Un enjeu, mais du retard à l’allumage
Enjeu de souveraineté monétaire, mais pas seulement. Les bénéfices potentiels de la mise en place de CBDC seraient multiples : réduction des transferts d’argent, du cash et des coûts d'intermédiations, simplification et diminution des coûts des paiements transfrontaliers, lutte contre le blanchiment d'argent et la corruption, inclusion financière. « Cette monnaie a un autre intérêt un peu moins répandu, pour l’instant en tout cas, c’est sa programmabilité, c’est-à-dire la capacité à la rendre utilisable que dans certains cas particuliers, par exemple pour acheter des médicaments, revitaliser les centres-villes, stimuler une relance économique, etc », ajoute le partner d’Oliver Wyman qui intervient pour le compte de grandes institutions financières publiques et d’acteurs bancaires plus traditionnels sur les modalités de mise en œuvre (de l’écosystème aux technologies), la gestion des risques associés, ou encore l’évaluation des risques et impacts… Et un retard déjà à combler sur le territoire européen selon le Partner d’Oliver Wyman. « Le marché des cryptocurrencies est aujourd’hui un marché essentiellement en dollars et pas en euros. C’est révélateur ! Et l’écosystème européen (entrepreneurs, fonds, institutionnels) ne semble pas se structurer pour autant », regrette Thierry Mennesson. Au total, selon la Banque des règlements internationaux, elles seraient plus de 70 banques centrales à préparer leur monnaie numérique, dont l’UE sur l’euro numérique. On en parle donc beaucoup, mais pour l’instant il y a relativement peu d’acteurs en Europe. Seuls CBDC effectivement lancés, le Sand Dollar des Bahamas et le Bakong de la Banque nationale du Cambodge.

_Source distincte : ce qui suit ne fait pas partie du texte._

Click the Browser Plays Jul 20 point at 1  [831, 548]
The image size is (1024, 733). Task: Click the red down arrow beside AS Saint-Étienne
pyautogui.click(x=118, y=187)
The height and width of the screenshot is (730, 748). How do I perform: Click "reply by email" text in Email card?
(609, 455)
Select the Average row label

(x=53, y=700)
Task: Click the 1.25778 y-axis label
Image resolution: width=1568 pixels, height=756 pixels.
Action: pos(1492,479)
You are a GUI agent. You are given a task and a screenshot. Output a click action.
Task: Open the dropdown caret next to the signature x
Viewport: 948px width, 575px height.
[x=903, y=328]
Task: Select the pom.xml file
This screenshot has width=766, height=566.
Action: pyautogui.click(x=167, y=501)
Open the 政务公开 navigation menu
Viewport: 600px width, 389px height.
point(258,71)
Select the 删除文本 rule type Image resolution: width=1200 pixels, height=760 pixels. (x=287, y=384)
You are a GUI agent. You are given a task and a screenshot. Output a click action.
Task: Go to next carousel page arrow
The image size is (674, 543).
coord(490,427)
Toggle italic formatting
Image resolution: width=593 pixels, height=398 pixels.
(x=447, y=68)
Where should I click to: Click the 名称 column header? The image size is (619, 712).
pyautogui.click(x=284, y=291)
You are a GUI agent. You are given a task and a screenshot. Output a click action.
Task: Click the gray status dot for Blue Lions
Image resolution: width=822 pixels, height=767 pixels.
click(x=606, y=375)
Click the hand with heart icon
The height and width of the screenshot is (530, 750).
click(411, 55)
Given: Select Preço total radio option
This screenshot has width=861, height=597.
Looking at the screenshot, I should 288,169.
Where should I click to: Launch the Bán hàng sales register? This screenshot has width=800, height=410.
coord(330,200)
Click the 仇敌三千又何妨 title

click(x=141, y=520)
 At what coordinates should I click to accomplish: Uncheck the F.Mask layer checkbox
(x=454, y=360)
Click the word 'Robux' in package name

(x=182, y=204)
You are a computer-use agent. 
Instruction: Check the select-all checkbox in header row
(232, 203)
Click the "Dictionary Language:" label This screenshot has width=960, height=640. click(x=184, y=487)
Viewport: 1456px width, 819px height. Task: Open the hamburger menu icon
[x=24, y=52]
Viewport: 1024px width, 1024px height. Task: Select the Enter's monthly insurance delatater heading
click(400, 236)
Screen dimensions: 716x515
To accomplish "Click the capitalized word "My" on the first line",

Les cryptomonnaies représentent-elles pour autant l’argent du futur comme le prédisent ses adeptes ? Rien ne le permet de l’affirmer selon les experts. « Au-delà des initiatives privées comme la Libra de Facebook, l'avenir des cryptos dépendra aussi beaucoup des régulateurs et des réglementations qui seront mises en place. Ce qui est sûr, c’est que leur valeur a beaucoup augmenté depuis deux ans alors que celle des autres produits financiers reste stable. Les cryptocurrencies vont continuer à se démocratiser et à se développer, et préparer le terrain des CBDC », prédit Thierry Mennesson d’Oliver Wyman. Pour Eight Advisory, même son de cloche. Il est encore trop tôt pour savoir comment le monde va évoluer sur ce sujet, à quelle vitesse, et quelle sera l’efficacité des réponses des États.